- **Short task**
Answer these questions using the passage on turbochargers:
1. What joins the two halves of a turbo together?
2. What is the job of the turbine housing?
3. Through what does the exhaust gas leave the turbine housing?

##### Excerpt to read

A turbo is made up of two halves joined together by a shaft. On one side, hot exhaust gasses spin the turbine that is connected to another turbine which sucks air in and compresses it into the engine. This compression is what gives the engine the extra power and efficiency because as more air can go in the combustion chamber, more fuel can be added for more power.
A turbocharger is made up of two main sections: the turbine and the compressor. The turbine consists of the turbine wheel and the turbine housing. It is the job of the turbine housing to guide the exhaust gas into the turbine wheel. The energy from the exhaust gas turns the turbine wheel, and the gas then exits the turbine housing through an exhaust outlet area.

##########
##### Records

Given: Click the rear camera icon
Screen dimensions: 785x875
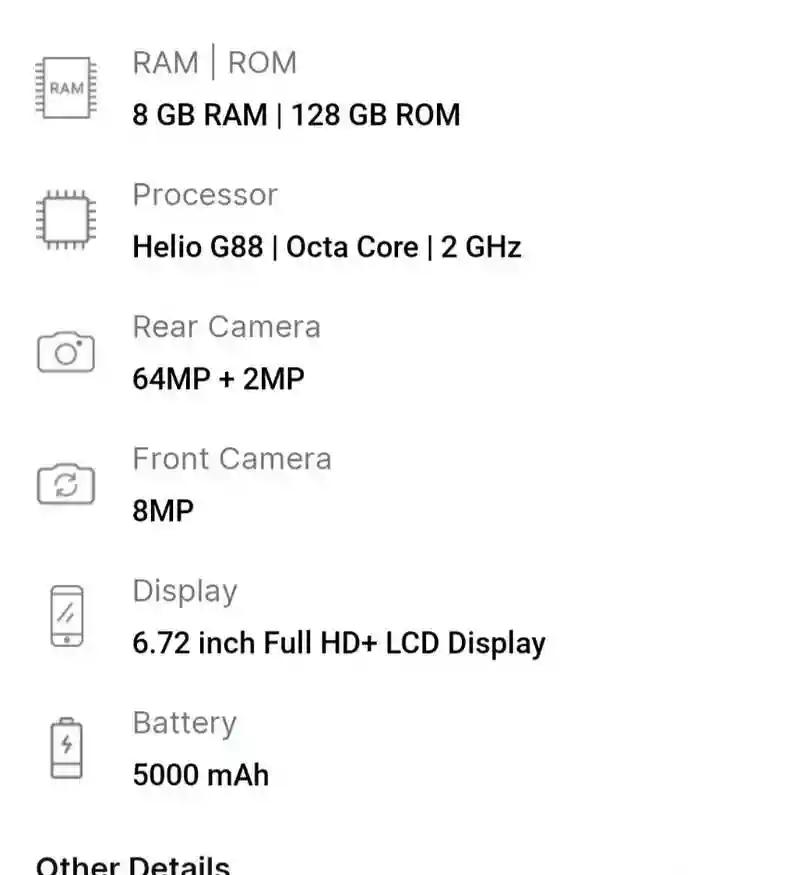Looking at the screenshot, I should pyautogui.click(x=66, y=352).
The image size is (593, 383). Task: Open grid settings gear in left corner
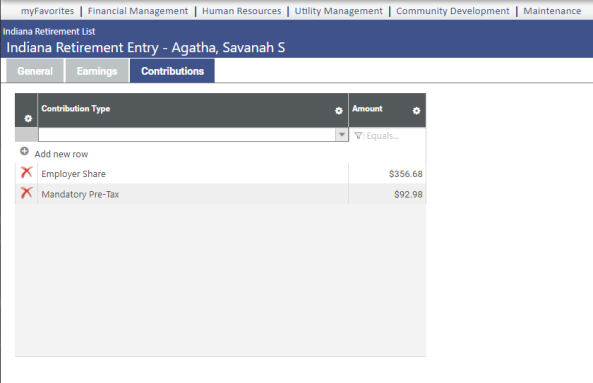point(28,119)

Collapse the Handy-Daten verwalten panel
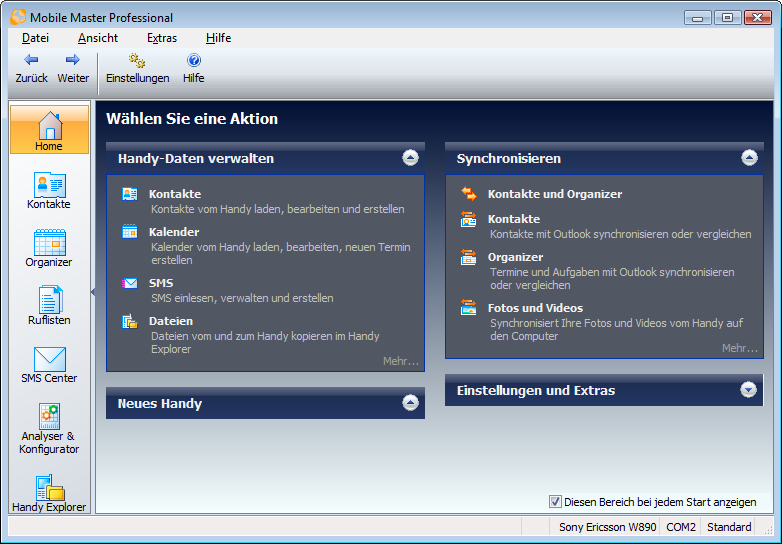(x=410, y=158)
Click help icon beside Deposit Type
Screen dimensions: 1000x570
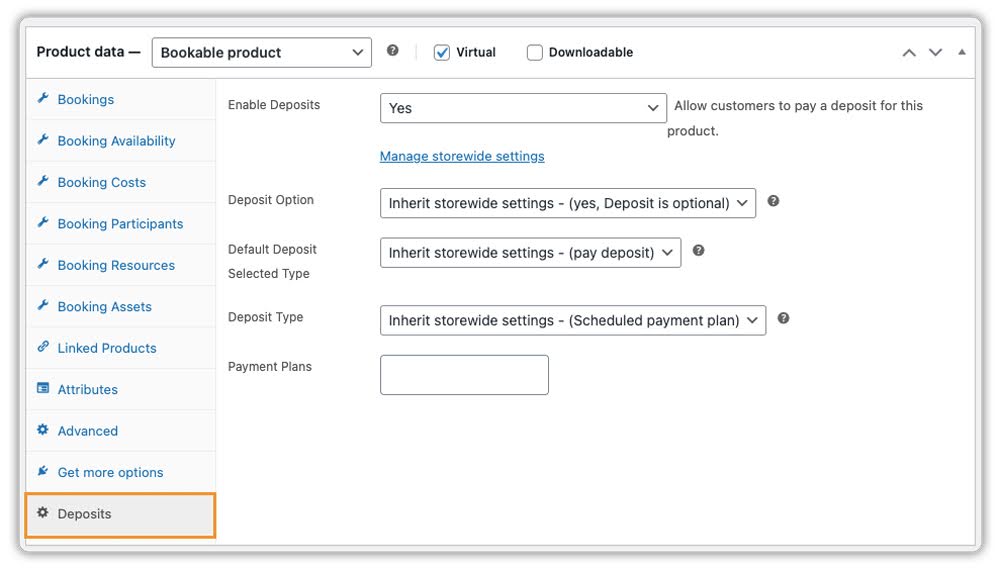coord(783,319)
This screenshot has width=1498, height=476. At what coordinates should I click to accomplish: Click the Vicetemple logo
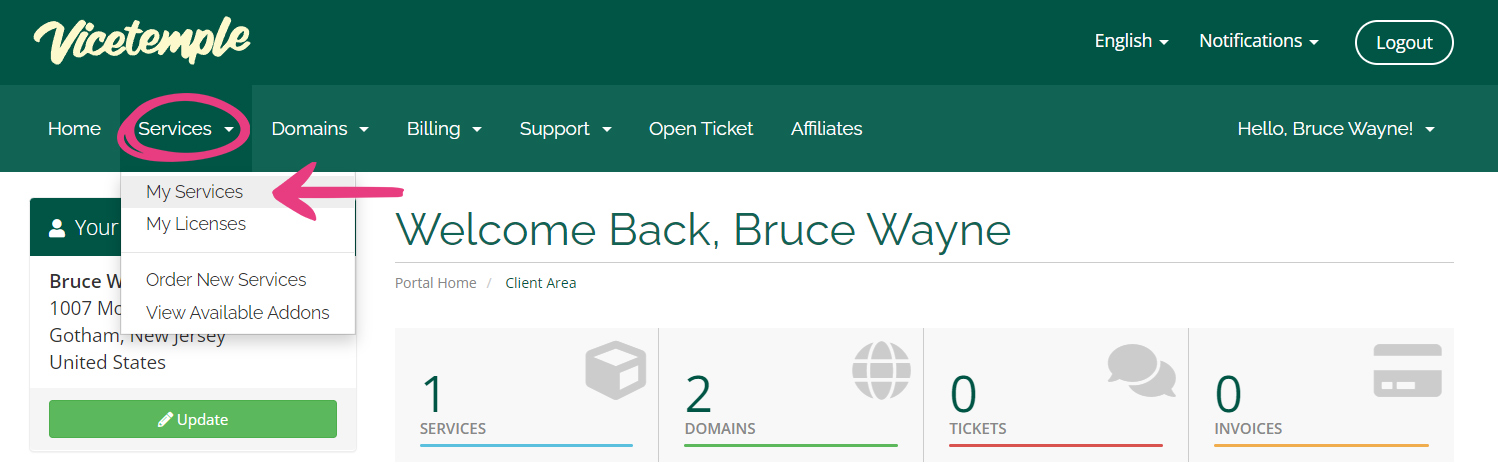pos(141,41)

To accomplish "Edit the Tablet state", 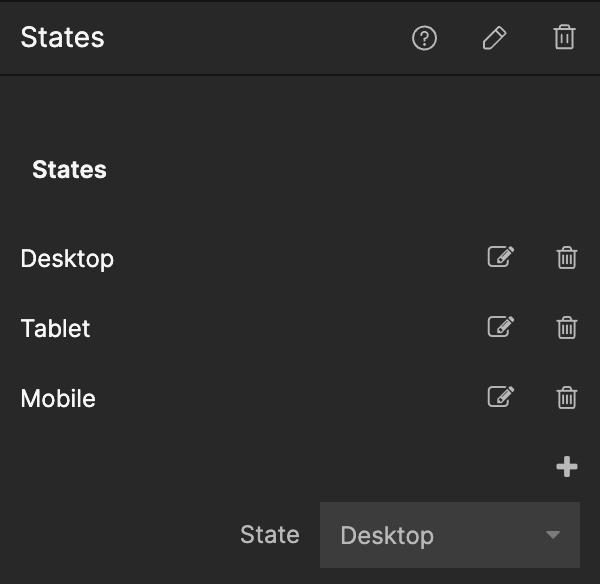I will [x=500, y=327].
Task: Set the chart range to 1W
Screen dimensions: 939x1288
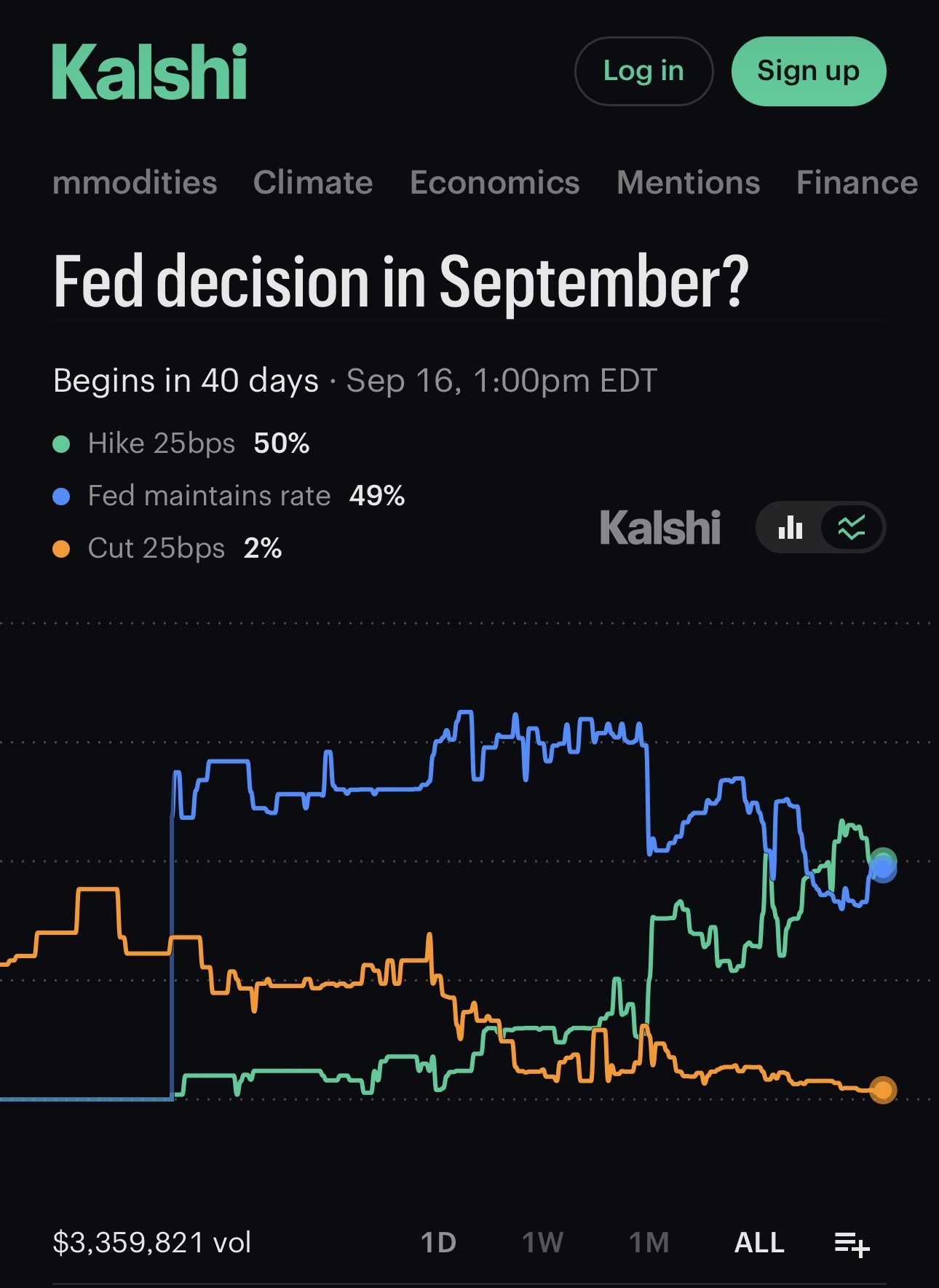Action: point(543,1243)
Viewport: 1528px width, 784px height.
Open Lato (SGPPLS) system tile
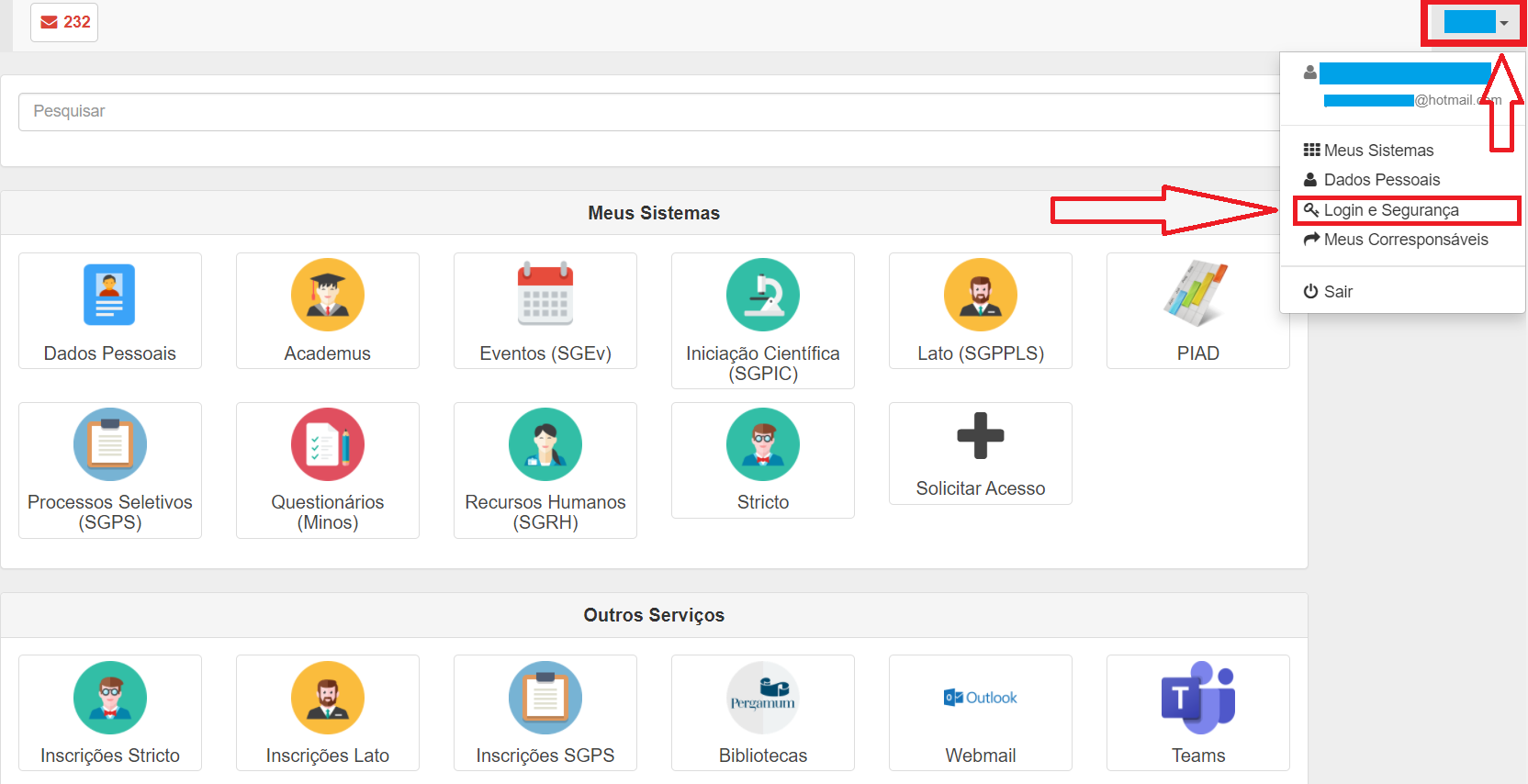click(980, 312)
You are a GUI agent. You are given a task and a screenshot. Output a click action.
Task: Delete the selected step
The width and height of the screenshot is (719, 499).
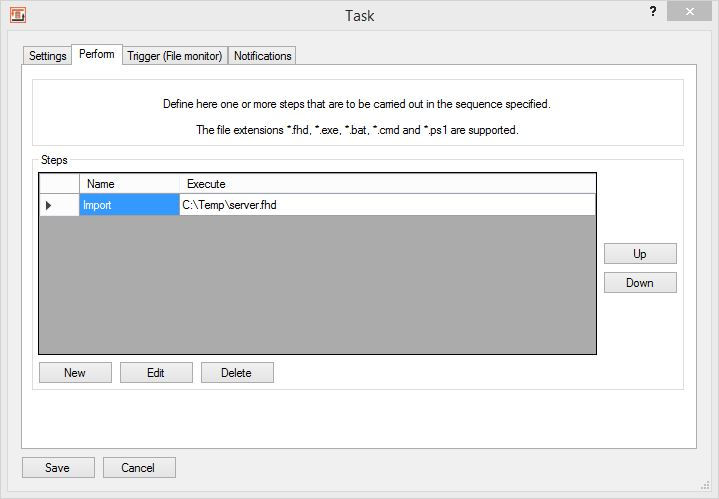pos(237,373)
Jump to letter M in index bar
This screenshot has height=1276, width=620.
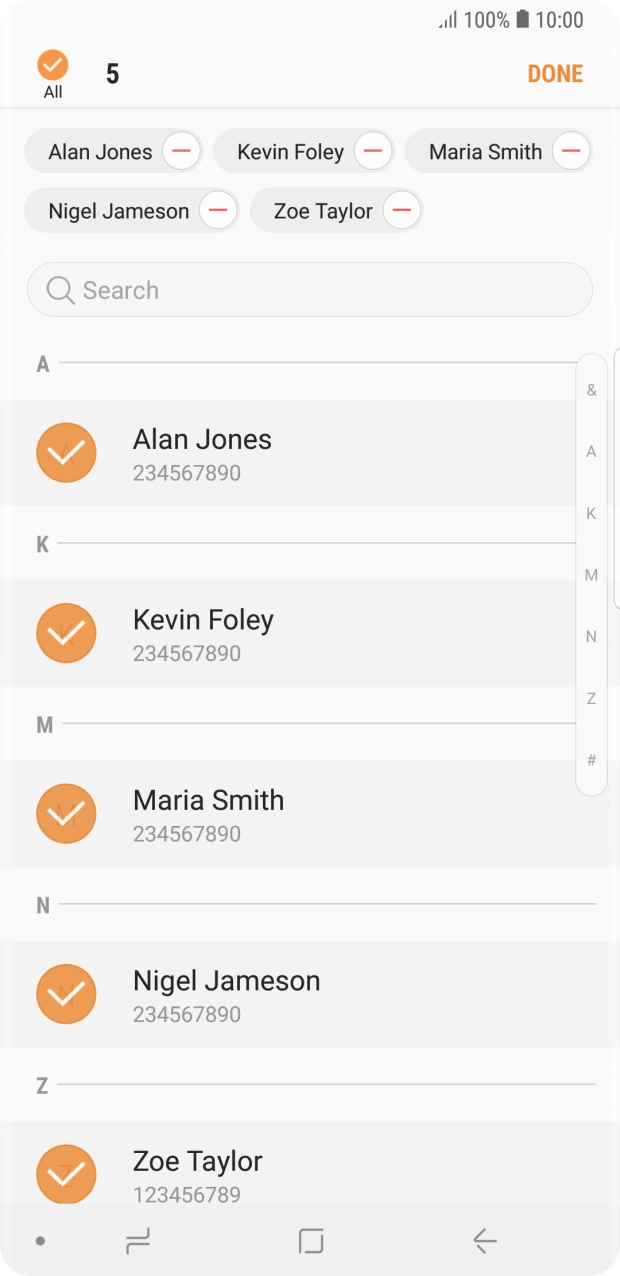591,575
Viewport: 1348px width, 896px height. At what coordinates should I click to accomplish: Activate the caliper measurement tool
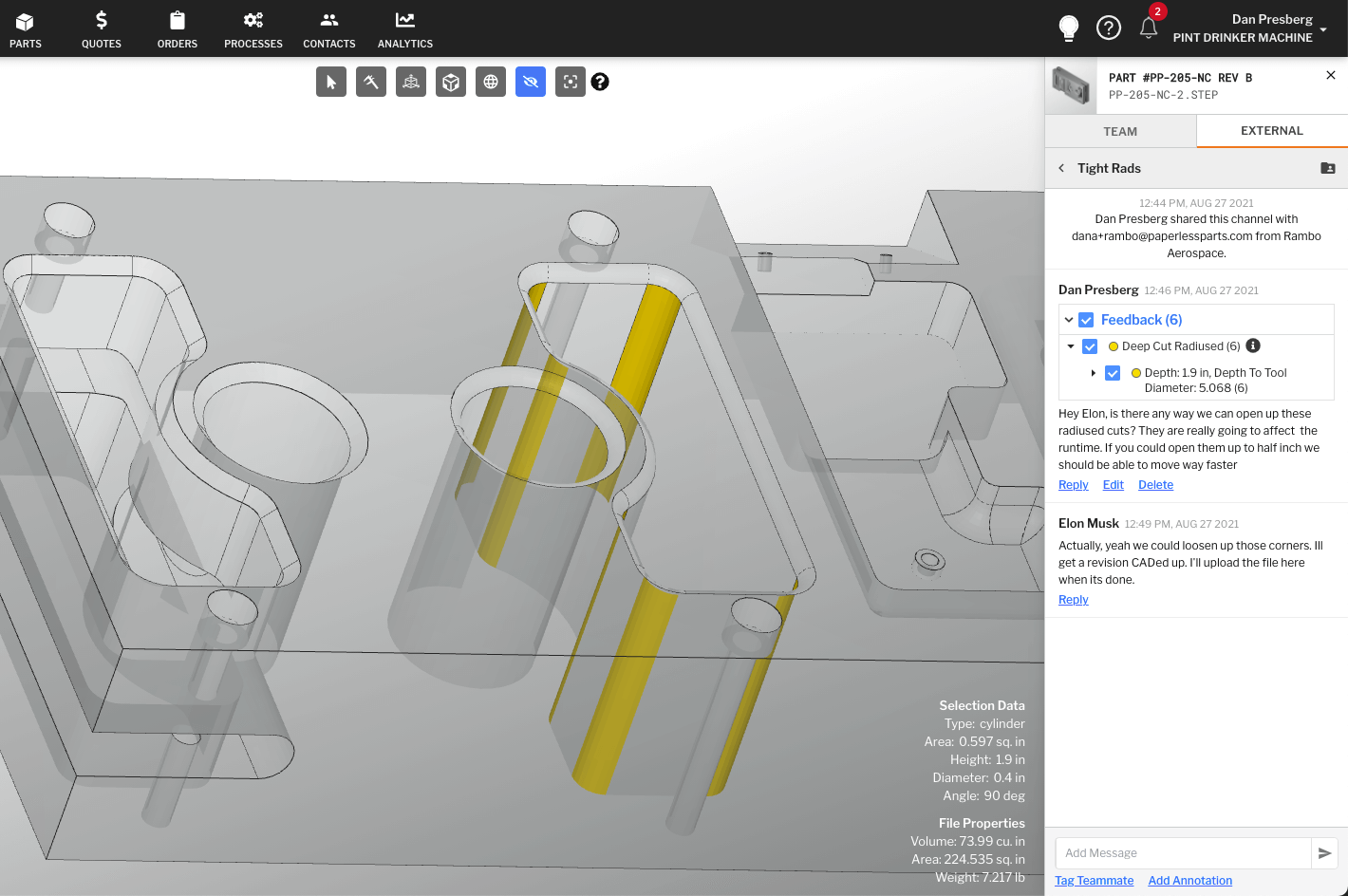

##########

- **Answer below**
1. A shaft.
2. To guide the exhaust gas into the turbine wheel.
3. An exhaust outlet area.